El factor longevidad: por qué y como abordarlo con tus clientes
Durante años, la planeación financiera se construyó sobre una idea relativamente simple: trabajar, ahorrar y financiar un retiro de duración limitada. Ese modelo ya no refleja la realidad actual. Hoy, el verdadero cambio no está en los mercados, sino en el tiempo. El factor longevidad se ha convertido en una de las variables más relevantes y, al mismo tiempo, menos atendidas dentro de la asesoría financiera.
De acuerdo con los datos más recientes del INEGI, la esperanza de vida en México es de más de 79 años para las mujeres y aproximadamente 72.7 para los hombres. Esto tiene una implicación directa: los clientes van a necesitar que su dinero dure más tiempo del que originalmente planearon. Sin embargo, muchos siguen tomando decisiones con supuestos que ya no corresponden a esta nueva realidad. Continúan proyectando horizontes de retiro cortos, confiando en tasas de reemplazo poco realistas o subestimando gastos, especialmente los relacionados con la salud.
Ahí es donde comienza tu verdadero reto. Ese desfase entre la realidad y la percepción del cliente no solo representa un riesgo, también abre una oportunidad clara para generar valor. Incorporar la longevidad en la asesoría implica elevar la conversación. Ya no basta con hablar de rendimientos o asignación de activos; hoy es necesario ayudar al cliente a dimensionar cuánto tiempo deberá financiar, qué sucede si vive más de lo esperado y qué riesgos pueden afectar su patrimonio con el paso de los años.
Este cambio también transforma el papel que juegan herramientas como la Afore y los planes personales de retiro. En este nuevo contexto, dejan de ser productos aislados para convertirse en piezas estratégicas dentro de una planeación integral. Sin embargo, su efectividad depende en gran medida de cómo se utilicen. Una Afore sin seguimiento o sin aportaciones adicionales difícilmente será suficiente. Tu trabajo es darles contexto, integrarlas en una estrategia más amplia y ayudar al cliente a entender tanto sus beneficios como sus limitaciones.
La realidad es que la mayoría de las personas no tiene claridad sobre su situación financiera de largo plazo. No saben cuánto han acumulado, cómo están invertidos sus recursos o si realmente será suficiente para sostener su retiro. En ese punto, tu servicio deja de ser un tema de sofisticación técnica y se convierte en un ejercicio de claridad. Traducir información compleja en decisiones concretas es donde realmente se marca la diferencia.
Hablar de longevidad también implica abordar una dimensión más humana. No es una conversación cómoda, porque toca temas como la dependencia, el deterioro de la salud o la posibilidad de que los recursos no sean suficientes. Pero evitarla no la elimina, solo la pospone.
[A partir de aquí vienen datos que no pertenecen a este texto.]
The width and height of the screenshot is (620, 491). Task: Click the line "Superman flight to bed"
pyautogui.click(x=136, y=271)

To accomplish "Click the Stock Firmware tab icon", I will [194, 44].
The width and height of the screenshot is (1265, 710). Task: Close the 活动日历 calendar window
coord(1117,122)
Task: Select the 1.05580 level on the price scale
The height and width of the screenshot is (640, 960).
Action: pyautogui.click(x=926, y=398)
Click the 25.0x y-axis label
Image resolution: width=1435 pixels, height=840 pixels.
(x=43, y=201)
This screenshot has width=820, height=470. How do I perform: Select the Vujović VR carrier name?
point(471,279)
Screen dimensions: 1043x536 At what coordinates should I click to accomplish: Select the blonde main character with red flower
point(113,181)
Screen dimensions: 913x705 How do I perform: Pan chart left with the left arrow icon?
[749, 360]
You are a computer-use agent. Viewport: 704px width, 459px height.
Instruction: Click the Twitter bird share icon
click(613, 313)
Los asesores que logran integrar estos temas con empatía y claridad no solo fortalecen la confianza de sus clientes, sino que se posicionan como aliados en decisiones que van mucho más allá de lo financiero.
En este entorno, el cambio más importante no es técnico, sino de enfoque. La asesoría necesita evolucionar de un modelo reactivo a uno preventivo. Ya no se trata únicamente de responder a lo que el cliente pide, sino de anticiparse a lo que va a necesitar. Porque la pregunta clave ya no es si alcanzará una edad avanzada, sino si estará preparado para sostenerla con autonomía financiera.
El factor longevidad, bien entendido, no es solo un reto para la industria. Es una oportunidad para redefinir tu impacto. Aquellos que logren incorporarlo de manera natural en su práctica tendrán conversaciones más relevantes, construirán relaciones más profundas y generarán valor de largo plazo en un entorno donde vivir más es, cada vez más, la nueva normalidad.